[Goal of the exercise]
Up through the line that contains "This screenshot has width=1202, height=681.", retype the entries exactly, beginning at the very first line.

[Information shown]
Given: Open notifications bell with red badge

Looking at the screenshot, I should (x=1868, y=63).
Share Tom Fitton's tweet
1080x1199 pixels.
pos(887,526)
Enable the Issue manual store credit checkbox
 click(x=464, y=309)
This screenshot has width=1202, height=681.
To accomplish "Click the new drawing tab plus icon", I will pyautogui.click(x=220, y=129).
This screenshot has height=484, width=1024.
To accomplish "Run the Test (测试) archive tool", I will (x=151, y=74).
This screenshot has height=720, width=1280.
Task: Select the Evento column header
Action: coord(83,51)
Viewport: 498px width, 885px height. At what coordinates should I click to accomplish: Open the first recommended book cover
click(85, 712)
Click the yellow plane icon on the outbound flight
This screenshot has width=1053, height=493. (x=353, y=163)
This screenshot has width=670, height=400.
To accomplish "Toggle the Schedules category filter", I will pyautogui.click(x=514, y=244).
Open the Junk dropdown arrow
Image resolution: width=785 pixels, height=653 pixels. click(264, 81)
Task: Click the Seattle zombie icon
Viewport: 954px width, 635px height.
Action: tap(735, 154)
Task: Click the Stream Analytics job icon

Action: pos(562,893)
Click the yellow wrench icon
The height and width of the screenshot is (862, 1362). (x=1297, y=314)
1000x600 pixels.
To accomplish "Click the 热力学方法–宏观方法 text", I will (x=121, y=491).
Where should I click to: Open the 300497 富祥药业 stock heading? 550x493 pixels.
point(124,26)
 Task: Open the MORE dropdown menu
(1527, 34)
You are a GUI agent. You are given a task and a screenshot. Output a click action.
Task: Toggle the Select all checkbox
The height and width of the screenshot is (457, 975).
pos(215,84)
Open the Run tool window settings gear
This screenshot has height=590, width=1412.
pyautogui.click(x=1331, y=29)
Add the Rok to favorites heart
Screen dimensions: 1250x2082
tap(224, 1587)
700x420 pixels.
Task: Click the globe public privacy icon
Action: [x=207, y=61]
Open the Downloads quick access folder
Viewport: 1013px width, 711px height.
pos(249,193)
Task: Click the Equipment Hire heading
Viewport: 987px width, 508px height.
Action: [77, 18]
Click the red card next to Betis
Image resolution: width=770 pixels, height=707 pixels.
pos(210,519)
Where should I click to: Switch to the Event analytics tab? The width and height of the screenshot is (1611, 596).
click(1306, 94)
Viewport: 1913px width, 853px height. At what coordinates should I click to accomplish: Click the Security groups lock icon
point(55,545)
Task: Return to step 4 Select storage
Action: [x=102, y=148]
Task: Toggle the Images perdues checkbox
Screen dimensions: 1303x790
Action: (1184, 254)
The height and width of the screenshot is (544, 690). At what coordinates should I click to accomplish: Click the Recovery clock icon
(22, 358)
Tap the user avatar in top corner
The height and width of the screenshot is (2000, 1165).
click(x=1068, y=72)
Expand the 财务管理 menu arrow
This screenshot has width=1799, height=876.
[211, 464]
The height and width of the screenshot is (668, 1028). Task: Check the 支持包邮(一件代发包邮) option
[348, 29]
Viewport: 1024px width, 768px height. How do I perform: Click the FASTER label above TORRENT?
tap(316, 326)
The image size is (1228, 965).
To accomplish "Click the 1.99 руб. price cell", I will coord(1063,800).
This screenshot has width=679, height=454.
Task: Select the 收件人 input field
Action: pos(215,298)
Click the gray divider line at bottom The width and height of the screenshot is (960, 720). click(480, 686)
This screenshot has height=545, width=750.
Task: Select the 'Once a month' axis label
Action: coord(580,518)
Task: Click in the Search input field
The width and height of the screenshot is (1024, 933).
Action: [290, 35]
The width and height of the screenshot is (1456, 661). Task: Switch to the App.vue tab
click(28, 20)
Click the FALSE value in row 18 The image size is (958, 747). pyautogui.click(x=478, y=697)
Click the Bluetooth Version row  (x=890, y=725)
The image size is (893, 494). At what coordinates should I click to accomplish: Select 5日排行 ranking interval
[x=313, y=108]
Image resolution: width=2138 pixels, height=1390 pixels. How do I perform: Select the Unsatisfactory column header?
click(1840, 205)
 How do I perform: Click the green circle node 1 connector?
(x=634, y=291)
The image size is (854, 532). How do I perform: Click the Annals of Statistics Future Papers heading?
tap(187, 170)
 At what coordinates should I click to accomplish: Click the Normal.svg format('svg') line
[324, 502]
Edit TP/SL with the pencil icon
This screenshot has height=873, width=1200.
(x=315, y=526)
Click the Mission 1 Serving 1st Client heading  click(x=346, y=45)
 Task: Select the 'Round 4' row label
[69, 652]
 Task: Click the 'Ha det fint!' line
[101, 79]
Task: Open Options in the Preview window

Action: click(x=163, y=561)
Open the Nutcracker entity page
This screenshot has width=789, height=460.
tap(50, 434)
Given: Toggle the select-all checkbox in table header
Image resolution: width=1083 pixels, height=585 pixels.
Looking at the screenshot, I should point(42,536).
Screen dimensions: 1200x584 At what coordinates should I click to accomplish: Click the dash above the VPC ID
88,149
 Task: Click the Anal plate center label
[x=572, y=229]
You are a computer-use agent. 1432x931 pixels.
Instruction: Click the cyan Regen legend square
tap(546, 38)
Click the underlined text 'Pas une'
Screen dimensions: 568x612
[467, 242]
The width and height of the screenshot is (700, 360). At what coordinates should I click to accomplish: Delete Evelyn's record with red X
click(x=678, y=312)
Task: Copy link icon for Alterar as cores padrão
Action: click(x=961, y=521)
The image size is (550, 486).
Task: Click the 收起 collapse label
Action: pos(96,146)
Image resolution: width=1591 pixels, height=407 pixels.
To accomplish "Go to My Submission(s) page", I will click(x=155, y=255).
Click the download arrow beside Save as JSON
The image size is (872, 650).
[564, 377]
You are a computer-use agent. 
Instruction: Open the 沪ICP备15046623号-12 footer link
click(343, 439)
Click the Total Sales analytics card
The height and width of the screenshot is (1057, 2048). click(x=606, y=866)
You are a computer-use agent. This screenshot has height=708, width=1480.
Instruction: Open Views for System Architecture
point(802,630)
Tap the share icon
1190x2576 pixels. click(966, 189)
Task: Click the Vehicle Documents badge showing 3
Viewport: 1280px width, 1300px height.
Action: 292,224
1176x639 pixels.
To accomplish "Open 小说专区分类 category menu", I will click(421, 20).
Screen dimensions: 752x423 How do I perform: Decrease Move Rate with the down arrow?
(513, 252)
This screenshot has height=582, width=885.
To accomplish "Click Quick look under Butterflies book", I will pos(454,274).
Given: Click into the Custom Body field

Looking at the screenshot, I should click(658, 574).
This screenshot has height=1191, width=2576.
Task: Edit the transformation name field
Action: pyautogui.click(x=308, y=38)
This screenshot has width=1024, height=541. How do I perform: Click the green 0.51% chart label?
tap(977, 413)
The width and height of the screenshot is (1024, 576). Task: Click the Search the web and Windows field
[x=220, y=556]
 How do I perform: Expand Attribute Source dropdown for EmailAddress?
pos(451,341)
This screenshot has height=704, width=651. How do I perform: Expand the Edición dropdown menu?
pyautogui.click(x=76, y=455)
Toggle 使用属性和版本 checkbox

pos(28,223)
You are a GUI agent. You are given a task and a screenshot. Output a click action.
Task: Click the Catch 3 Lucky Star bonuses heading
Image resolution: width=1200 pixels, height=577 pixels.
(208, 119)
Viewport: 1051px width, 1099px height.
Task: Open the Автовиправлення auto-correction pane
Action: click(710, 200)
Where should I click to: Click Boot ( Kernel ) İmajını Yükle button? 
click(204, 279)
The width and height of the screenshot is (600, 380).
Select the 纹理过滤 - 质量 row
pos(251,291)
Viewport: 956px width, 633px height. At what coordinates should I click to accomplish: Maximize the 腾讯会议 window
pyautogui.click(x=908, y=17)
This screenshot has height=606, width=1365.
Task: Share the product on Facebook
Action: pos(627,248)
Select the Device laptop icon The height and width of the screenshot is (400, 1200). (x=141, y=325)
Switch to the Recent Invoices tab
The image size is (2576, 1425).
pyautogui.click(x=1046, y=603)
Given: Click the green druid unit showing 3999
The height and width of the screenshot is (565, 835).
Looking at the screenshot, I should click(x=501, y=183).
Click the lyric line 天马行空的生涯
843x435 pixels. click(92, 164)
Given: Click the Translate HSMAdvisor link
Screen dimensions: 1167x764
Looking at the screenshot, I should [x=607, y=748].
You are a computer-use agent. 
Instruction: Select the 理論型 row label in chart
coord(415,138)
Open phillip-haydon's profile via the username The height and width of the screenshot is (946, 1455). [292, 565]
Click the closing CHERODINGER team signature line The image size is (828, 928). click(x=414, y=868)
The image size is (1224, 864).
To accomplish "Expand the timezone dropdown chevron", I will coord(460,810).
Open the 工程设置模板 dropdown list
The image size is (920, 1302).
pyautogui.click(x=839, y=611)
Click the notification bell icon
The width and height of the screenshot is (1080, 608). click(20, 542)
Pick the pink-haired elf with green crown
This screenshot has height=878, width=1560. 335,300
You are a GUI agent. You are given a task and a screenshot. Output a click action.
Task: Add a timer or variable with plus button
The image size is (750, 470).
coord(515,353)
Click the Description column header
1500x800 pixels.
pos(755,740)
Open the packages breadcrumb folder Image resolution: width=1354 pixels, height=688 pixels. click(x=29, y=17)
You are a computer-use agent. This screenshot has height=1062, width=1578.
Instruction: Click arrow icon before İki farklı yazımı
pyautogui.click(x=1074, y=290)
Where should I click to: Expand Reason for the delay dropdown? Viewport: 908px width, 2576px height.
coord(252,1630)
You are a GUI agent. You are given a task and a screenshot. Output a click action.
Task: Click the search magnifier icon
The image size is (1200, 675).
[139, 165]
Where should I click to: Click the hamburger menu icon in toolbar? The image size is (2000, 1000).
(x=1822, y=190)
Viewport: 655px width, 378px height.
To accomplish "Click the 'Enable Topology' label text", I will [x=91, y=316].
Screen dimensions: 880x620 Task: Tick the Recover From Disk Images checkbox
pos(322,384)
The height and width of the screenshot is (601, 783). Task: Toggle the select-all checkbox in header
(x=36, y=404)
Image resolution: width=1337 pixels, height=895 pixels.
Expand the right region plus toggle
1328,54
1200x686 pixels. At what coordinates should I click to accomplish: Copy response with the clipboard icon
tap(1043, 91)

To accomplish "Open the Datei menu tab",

[Output of the exercise]
Given: Open notifications bell with red badge

Looking at the screenshot, I should (x=1868, y=63).
Share Tom Fitton's tweet
1080x1199 pixels.
pos(887,526)
Enable the Issue manual store credit checkbox
 click(x=464, y=309)
This screenshot has width=1202, height=681.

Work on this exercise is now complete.